Data entries:
+++

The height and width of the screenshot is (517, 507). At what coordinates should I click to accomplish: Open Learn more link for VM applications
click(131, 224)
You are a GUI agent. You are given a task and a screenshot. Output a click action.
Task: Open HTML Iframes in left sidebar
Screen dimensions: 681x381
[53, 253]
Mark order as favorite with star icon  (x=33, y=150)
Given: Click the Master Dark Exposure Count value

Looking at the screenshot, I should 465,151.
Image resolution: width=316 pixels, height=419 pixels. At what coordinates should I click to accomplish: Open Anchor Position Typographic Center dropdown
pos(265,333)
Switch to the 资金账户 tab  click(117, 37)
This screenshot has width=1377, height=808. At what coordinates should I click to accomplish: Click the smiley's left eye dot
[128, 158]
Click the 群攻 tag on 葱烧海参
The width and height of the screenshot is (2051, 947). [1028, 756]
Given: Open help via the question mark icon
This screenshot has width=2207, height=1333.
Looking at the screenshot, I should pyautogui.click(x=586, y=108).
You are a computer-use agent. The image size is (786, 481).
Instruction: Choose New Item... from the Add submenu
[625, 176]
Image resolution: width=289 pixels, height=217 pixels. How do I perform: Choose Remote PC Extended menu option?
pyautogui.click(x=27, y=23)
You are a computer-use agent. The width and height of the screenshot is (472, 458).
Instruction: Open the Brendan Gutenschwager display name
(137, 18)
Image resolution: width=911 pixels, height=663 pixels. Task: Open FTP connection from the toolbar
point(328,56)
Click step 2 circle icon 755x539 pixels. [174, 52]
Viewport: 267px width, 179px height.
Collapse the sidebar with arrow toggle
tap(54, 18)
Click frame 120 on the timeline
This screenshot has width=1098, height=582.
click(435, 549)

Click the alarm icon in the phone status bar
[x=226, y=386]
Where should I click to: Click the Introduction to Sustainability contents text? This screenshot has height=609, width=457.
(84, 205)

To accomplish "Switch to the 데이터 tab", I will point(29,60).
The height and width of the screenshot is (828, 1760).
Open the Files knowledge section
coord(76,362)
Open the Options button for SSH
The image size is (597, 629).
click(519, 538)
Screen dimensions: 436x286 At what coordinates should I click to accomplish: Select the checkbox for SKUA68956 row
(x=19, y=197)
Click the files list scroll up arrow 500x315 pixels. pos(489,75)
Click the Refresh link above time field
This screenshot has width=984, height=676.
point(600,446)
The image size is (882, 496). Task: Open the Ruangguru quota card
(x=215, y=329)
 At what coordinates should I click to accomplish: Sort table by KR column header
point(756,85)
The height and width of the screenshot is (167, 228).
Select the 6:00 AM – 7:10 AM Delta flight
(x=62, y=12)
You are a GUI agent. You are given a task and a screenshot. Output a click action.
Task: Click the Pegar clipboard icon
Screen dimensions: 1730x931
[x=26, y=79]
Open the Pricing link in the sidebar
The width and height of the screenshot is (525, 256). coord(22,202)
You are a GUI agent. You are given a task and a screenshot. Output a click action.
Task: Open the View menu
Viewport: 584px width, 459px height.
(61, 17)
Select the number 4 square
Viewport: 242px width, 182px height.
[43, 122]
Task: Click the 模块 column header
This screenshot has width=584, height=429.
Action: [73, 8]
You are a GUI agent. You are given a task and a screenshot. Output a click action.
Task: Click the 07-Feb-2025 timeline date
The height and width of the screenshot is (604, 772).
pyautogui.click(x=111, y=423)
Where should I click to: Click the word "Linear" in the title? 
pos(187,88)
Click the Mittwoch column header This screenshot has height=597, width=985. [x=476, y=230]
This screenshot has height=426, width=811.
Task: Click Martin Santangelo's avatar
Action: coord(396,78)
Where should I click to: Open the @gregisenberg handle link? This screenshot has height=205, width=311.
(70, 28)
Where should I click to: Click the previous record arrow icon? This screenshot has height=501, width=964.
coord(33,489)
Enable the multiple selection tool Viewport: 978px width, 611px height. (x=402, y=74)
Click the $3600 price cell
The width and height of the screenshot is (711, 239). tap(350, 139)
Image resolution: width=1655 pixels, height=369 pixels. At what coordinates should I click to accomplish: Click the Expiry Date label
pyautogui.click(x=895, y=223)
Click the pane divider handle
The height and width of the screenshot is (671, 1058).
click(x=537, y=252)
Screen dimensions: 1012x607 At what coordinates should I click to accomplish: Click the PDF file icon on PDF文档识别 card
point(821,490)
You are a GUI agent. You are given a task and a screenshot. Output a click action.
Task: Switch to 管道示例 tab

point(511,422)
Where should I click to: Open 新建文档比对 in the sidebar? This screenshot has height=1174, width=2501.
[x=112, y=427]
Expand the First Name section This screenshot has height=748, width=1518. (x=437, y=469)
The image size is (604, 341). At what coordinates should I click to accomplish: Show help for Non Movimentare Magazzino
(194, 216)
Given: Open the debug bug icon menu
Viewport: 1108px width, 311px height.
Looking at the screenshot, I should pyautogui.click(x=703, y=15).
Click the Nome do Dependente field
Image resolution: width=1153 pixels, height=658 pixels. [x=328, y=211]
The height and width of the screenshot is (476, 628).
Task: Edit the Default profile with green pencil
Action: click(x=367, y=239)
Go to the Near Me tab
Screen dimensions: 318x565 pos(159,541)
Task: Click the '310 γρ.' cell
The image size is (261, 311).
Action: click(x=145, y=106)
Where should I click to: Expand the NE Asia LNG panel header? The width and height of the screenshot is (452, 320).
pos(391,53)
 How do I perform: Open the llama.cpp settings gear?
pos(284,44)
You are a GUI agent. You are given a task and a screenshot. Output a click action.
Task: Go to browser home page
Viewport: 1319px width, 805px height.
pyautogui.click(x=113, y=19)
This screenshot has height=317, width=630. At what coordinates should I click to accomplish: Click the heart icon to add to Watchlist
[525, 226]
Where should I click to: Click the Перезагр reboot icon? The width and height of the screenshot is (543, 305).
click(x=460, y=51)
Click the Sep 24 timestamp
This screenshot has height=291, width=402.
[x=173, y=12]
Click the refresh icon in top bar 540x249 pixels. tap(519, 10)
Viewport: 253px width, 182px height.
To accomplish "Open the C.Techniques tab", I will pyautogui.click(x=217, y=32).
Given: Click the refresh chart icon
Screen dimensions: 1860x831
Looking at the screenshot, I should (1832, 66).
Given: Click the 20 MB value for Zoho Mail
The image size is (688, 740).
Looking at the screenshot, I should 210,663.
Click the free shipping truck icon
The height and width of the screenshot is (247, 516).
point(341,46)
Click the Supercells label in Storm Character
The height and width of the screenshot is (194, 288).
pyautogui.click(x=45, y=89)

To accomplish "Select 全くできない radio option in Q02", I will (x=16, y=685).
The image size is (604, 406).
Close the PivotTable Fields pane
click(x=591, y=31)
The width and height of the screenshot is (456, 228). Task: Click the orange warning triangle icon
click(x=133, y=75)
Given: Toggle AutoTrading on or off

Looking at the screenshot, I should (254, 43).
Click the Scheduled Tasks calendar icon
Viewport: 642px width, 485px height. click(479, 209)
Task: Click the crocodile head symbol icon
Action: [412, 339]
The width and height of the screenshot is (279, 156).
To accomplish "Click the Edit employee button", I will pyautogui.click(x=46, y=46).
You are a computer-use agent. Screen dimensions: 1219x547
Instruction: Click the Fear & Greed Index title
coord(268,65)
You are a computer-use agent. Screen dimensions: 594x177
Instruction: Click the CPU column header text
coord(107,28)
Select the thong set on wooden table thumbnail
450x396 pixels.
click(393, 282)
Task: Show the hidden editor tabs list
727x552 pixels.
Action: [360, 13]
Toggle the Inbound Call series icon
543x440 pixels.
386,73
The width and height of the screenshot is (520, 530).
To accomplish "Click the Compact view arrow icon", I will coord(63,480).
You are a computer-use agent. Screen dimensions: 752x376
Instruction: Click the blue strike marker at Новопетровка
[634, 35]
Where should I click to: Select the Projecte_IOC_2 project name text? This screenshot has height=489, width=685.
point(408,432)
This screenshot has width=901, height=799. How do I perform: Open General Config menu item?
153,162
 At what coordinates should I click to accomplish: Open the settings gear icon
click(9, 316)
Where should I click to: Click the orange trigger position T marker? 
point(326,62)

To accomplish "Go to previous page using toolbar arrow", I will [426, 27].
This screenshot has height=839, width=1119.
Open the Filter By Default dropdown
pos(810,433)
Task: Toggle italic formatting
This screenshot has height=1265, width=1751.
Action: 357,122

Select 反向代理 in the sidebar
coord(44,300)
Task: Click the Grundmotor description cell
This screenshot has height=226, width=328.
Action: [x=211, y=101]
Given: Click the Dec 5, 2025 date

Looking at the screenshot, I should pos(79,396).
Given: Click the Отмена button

+++

**Exercise prompt:**
From the line with "Click the files" to the line with "point(756,85)", change "quota card" to "quota panel" and write out those lines again with everything else left the same.

**Worked answer:**
Click the files list scroll up arrow 500x315 pixels. pos(489,75)
Click the Refresh link above time field
This screenshot has width=984, height=676.
point(600,446)
The image size is (882, 496). Task: Open the Ruangguru quota panel
(x=215, y=329)
 At what coordinates should I click to accomplish: Sort table by KR column header
point(756,85)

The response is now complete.